Délégation et/ou subsidiarité, que choisir ?

L’explosion des technologies et la transition numérique provoquent des changements culturels considérables avec des effets très perceptibles sur le rapport au travail et l’émergence de nouveaux modes d’organisation.

Les dirigeants, qui majoritairement se sont développés professionnellement dans un mode de management top down, rencontrent les nouvelles générations de salariés qui aspirent à plus d’autonomie et plus d’initiative.

Ces dirigeants, par conviction ou nécessité, veulent faire évoluer la culture managériale de leur entreprise, mais ne sont pas toujours au clair sur la manière de s’y prendre.

On entend de plus en plus évoquer le principe de la subsidiarité dans les entreprises. Notamment dans les entreprises qui choisissent de pousser la collaboration et l’autonomie. De quoi parle t’on ?

 

Est-ce que la subsidiarité serait la délégation poussée à son maximum ?

La réponse est non, car si la manière de construire l’une et l’autre sont très proches, délégation et subsidiarité reposent sur des principes opposés.

Ce qui est commun entre la délégation et la subsidiarité, c’est la volonté d’organiser le partage des rôles et des responsabilités.

Ce qui les distingue, concerne le rapport au pouvoir, notamment chez les dirigeants.

Avec la délégation, on cale le management sur une réalité juridique : le pouvoir est dans les mains de ceux qui ont la responsabilité juridique de l’entreprise même si on organise sa répartition de haut en bas. Pouvoir et responsabilité restent indissociablement liés.
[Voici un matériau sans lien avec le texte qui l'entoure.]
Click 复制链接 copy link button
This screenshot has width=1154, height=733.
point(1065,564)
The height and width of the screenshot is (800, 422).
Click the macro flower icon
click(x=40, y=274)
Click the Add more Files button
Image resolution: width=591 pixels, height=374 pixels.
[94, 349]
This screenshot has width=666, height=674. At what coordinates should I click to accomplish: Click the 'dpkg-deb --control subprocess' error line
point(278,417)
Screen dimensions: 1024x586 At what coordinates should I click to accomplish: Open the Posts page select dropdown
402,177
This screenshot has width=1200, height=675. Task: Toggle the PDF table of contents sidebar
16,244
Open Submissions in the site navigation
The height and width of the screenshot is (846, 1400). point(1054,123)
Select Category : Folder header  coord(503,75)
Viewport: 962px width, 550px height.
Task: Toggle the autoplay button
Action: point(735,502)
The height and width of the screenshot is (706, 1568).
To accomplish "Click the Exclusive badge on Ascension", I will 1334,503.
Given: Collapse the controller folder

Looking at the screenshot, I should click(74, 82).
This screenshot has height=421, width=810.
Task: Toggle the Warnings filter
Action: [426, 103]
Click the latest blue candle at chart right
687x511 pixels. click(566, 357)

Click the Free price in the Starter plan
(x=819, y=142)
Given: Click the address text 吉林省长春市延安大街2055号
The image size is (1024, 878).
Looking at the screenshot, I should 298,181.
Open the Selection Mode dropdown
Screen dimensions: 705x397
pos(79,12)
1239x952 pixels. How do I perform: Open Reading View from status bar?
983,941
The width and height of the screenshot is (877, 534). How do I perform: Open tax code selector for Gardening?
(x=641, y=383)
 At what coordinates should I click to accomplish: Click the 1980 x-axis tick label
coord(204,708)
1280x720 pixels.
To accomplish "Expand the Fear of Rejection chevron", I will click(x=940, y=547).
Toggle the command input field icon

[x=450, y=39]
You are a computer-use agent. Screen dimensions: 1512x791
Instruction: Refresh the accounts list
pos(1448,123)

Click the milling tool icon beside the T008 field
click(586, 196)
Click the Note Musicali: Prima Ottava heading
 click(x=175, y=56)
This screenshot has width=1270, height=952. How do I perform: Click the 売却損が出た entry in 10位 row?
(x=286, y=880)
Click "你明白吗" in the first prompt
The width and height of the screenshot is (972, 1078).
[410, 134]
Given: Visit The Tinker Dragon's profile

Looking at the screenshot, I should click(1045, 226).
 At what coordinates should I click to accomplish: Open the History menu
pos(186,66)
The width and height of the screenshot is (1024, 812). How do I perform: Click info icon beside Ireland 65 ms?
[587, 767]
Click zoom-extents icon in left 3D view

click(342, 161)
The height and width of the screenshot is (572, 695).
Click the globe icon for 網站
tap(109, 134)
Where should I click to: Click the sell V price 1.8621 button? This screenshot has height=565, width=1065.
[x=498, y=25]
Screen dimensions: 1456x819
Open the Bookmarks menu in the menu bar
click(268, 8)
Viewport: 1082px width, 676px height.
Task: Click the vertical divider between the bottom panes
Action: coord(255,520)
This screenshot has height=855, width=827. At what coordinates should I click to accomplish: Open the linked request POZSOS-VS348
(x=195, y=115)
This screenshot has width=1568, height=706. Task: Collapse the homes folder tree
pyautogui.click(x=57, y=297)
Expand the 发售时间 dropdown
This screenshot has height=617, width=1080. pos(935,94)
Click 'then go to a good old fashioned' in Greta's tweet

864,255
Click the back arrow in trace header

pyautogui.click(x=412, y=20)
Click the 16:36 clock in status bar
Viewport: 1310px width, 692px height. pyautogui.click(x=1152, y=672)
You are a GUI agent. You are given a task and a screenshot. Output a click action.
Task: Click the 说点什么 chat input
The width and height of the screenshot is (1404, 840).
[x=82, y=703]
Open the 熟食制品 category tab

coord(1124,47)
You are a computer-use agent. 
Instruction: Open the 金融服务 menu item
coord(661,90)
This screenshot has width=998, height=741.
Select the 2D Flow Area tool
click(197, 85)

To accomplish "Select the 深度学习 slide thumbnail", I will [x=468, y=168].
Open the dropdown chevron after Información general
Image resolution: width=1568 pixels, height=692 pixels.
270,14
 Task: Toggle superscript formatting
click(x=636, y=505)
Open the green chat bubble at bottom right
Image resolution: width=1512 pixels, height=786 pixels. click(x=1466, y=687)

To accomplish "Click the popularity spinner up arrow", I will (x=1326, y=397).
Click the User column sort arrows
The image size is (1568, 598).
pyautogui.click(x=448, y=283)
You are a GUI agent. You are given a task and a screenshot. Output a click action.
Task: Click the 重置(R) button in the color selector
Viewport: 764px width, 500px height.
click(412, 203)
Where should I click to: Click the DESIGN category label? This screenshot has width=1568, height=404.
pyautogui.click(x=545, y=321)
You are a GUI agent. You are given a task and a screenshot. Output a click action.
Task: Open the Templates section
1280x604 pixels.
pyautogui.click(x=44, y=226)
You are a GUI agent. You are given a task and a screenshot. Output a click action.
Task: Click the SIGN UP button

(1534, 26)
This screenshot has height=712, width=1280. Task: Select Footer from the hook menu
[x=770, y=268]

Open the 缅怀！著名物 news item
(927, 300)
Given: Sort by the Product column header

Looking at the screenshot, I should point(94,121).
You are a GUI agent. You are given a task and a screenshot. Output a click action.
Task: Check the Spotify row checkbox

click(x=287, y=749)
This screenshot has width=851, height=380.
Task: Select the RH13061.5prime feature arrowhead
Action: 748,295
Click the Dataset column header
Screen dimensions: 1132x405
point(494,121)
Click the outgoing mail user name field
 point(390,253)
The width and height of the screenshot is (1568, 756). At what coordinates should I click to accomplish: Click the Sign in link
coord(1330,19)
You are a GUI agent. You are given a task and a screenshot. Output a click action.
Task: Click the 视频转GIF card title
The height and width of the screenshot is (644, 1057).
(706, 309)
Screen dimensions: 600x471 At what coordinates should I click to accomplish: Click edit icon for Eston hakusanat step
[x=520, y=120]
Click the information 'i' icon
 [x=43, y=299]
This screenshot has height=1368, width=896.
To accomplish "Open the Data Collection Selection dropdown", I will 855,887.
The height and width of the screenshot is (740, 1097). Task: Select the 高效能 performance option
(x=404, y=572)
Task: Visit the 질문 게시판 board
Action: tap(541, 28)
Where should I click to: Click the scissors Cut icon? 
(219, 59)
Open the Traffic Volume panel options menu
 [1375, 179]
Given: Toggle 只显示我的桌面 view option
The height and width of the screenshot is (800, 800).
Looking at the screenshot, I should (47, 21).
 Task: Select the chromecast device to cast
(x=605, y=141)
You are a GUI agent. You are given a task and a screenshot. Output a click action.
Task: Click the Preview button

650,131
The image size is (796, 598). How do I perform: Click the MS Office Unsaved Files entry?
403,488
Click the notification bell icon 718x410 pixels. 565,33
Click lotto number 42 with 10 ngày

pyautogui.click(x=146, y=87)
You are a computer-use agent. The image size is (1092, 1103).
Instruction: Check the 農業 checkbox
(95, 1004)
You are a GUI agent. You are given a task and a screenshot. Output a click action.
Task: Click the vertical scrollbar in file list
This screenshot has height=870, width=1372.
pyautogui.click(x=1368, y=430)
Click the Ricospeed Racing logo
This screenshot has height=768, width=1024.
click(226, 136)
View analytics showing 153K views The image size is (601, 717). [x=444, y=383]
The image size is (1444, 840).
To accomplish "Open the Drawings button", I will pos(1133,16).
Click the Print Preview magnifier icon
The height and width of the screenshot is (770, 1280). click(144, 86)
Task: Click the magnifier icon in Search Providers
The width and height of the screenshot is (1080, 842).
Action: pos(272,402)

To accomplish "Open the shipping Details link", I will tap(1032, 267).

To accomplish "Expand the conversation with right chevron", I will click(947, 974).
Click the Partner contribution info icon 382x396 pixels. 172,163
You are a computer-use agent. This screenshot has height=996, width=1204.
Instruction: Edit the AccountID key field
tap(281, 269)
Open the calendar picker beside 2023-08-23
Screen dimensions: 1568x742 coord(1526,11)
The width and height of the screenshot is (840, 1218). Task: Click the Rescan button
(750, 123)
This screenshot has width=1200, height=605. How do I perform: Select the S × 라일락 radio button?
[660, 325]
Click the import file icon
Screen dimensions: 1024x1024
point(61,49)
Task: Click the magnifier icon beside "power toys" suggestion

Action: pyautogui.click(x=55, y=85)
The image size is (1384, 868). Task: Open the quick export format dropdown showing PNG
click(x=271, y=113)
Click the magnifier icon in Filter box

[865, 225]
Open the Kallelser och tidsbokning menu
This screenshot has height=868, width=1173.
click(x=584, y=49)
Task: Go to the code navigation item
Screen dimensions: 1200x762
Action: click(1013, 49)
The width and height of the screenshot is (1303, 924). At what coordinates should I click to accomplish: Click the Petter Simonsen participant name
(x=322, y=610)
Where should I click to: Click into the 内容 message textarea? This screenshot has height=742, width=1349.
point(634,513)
Dans la subsidiarité, celui qui assume la responsabilité juridique ultime considère que par nature, le pouvoir est dans les mains de tous ceux qui agissent, chacun à son niveau.

La délégation

La délégation se construit de haut en bas. On part de la responsabilité du dirigeant, qui va déléguer ses projets, fonctions et tâches à ses n-1. Ils fixent ensemble des objectifs à atteindre et mettent en place, de façon tacite un contrat de délégation. Les n-1 agissant à leur tour de la même façon vis à vis des n-2. Ce processus se répète de haut en bas de l’organisation de l’entreprise. Chaque échelon hiérarchique apporte son soutien aux échelons subordonnés et attend d’eux un reporting.

 

Le principe de délégation

La subsidiarité

La subsidiarité se construit de bas en haut. On considère que par principe, chaque personne en charge d’une mission confiée dispose de toute la marge d’autonomie pour mener à bien cette mission et donc du pouvoir de décider et d’agir (à condition bien sûr qu’elle soit informée, formée et outillée pour sa mission). Elle dispose de toute la marge d’autonomie…sauf pour des décisions et actions qui pourraient avec un impact sur un périmètre plus large et qui seront donc prises et engagées à un échelon supérieur.

Dans ce modèle fondé sur la subsidiarité, on commence par définir et répartir les missions, et on se contente de fixer pour chacune les limites de l’autonomie (tout sauf…).

Ne reviennent au dirigeant que les décisions qui n’ont pu être traitées par d’autres, compte tenu de leur impact très global.

Cela suppose pour le dirigeant un réel changement de posture managériale. Assumer la responsabilité ultime tout en reconnaissant pour les autres le pouvoir de décider et d’agir dans le champ de leurs missions suppose de faire le choix de la confiance. Et faire confiance comprend sa part de risque.

Le dirigeant n’est donc plus celui qui décide de tout et qui contrôle tout, il devient le gardien du sens, des valeurs et du cap qui a été fixé. Cette confiance favorise l’engagement et l’autonomie des collaborateurs. Une des vertus de la subsidiarité est de favoriser la transversalité entre personnes et entre équipes.

Le principe de subsidiarité

Est-on amené à devoir choisir entre délégation et subsidiarité ?

Oui sur le plan de la culture managériale car la subsidiarité n’est pas la délégation poussée l’extrême. C’est un autre modèle. (C’est d’ailleurs un modèle qui peut toucher ses limites en période de crise : dans la tempête, le dirigeant doit souvent reprendre la barre.) On parle aussi de management par le vide.

 

Néanmoins, dans les entreprises qui fondent leur culture managériale sur la subsidiarité, certains sujets sensibles au risque tels que la sécurité au travail par exemple nécessitent d’être organisés sur le modèle d’une délégation pure et dure.